Aleksandr Shabarchin was released from custody after the Perm Krai regional court's decision was announced on November 5.

Shabarchin, who took part in the hearing via a video link from a detention center, reiterated that he considers himself not guilty, adding that freedom of expression is not banned in Russia.

Shabarchin and two other men, Danil Vasilyev and Aleksandr Etkin, aka Kotov, were arrested in January 2019 and charged with disrupting social order by placing an effigy of Putin at Perm's central Lenin Street in November 2018.

The effigy in Perm's Lenin Street in November 2018.

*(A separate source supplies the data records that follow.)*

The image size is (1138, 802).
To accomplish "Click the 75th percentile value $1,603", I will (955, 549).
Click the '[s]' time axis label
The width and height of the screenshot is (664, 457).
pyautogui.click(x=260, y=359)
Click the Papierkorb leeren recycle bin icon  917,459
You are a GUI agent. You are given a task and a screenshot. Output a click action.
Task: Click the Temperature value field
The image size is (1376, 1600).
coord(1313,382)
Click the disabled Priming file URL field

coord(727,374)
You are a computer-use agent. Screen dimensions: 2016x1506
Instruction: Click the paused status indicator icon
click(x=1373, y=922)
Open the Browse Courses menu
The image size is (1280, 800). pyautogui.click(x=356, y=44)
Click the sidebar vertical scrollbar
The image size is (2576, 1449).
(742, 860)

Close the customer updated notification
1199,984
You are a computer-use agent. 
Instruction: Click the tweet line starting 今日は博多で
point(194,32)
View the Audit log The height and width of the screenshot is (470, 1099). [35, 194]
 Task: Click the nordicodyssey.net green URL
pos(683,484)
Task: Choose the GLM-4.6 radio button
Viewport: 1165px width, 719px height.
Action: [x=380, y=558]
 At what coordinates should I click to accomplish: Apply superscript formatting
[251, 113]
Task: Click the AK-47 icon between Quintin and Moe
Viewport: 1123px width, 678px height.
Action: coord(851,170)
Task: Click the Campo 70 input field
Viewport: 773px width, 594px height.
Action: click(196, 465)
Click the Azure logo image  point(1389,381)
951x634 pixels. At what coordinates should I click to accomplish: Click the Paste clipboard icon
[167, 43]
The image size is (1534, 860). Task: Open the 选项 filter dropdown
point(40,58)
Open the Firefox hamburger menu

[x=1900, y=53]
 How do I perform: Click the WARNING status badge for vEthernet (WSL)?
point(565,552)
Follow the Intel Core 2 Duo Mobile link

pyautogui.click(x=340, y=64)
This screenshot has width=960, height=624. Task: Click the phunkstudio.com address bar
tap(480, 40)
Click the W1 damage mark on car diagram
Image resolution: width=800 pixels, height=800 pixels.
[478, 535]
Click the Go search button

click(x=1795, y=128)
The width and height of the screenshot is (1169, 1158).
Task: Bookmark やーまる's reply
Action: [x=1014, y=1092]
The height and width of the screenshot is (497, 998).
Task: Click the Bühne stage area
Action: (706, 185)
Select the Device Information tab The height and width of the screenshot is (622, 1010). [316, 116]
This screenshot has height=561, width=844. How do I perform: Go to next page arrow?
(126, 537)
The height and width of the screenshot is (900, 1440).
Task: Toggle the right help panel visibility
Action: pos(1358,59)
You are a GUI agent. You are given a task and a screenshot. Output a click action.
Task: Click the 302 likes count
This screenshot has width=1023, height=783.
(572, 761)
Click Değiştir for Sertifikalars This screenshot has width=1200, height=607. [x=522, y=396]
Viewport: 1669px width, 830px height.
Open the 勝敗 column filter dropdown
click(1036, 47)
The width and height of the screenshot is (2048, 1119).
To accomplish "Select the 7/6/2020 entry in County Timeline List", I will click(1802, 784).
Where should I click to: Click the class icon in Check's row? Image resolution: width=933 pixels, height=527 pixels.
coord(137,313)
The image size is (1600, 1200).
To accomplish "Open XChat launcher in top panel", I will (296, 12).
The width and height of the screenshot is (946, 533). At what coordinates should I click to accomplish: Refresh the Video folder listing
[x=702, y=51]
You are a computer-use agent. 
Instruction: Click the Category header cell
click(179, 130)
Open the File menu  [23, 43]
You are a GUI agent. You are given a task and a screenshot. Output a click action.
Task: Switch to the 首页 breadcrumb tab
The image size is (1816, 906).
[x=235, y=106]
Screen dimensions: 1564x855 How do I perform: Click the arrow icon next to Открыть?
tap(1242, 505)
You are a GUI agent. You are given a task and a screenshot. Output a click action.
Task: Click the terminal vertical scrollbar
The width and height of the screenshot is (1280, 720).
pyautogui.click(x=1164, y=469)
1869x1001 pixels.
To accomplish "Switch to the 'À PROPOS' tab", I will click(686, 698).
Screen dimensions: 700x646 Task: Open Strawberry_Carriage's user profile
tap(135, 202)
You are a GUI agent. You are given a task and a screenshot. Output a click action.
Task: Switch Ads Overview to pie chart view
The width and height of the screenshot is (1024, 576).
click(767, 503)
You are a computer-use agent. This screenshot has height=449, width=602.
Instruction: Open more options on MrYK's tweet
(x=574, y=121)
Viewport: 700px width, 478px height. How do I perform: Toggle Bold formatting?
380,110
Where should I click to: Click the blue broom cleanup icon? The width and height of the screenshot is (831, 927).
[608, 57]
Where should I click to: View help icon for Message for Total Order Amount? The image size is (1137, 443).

The effigy had a black-and-white prison robe draped over it with signs saying "War Criminal" and "Liar."

In August, a court in Perm sentenced Shabarchin to two years in prison and handed a suspended one-year prison term to Vasilyev. Etkin was acquitted.

Last month, Amnesty International called Shabarchin a "prisoner of conscience, imprisoned solely for exercising his right to freedom of expression," and demanded that Russian authorities immediately release him.